For Gaucher’s patients receiving ERT, the therapy is not predicted to cross the blood brain barrier (BBB). However, there is evidence to suggest that the BBB is dysfunctional in Parkinson’s disease [34], which may mean that it is partially permeable to circulating molecules including proteins. If this were the case in patients with PD and GD the ERT might protect vulnerable dopaminergic neurons from cytotoxic injury. Alternatively systemic ERT could influence the peripheral immune system (known to be disturbed in GD), and dampen the activated immunity with cytotoxic effects that have been documented in PD [33].

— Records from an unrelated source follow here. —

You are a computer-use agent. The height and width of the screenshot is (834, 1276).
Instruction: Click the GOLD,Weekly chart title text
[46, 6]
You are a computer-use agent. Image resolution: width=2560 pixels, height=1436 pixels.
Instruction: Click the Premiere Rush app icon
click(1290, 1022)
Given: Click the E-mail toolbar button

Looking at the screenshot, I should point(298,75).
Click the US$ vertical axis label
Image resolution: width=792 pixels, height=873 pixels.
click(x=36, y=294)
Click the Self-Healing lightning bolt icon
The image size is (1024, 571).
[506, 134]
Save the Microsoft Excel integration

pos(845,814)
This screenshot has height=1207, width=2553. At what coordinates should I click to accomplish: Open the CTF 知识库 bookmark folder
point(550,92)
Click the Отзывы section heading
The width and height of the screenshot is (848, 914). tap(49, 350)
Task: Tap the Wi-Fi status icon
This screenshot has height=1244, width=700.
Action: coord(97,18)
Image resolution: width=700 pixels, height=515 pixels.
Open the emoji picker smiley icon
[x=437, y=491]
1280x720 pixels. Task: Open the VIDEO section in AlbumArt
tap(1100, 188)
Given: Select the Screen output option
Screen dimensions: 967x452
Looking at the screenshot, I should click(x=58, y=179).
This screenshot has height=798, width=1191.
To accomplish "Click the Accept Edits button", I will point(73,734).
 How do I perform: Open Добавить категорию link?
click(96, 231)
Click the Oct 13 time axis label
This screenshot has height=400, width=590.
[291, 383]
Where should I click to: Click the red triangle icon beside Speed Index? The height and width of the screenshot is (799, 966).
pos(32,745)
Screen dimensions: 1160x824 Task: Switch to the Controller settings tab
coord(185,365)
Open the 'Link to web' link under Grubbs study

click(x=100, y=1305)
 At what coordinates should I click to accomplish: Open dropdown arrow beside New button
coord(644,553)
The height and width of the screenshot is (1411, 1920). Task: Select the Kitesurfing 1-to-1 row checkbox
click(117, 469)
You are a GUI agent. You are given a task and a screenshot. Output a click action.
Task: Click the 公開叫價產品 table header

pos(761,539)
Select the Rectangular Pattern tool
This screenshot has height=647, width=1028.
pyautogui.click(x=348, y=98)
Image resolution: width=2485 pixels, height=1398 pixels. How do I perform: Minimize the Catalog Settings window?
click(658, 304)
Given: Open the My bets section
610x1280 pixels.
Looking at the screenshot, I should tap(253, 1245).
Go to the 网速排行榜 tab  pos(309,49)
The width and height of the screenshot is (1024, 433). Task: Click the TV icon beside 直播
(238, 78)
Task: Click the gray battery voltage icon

In conclusion, in this case series of adults with the rare combination of GD and PD, assessed using a range of motor and non-motor assessments over a 12–24 month period of follow-up, rapid disease progression and early cognitive impairment were not consistently found. We thus contend that these are not universal features of this condition during its early phases of evolution; as such patients are clinically and cognitively heterogeneous. This contrasts with the often-stated stereotypic clinical picture of rapid progression and early dementia in patients with PD who are heterozygous for GBA1 mutations; it, moreover, suggests that the link between PD, Parkinson’s Disease Dementia (PDD) and its associated alpha-synuclein pathology is not simply related to the residual activity of lysosomal glucocerebrosidase.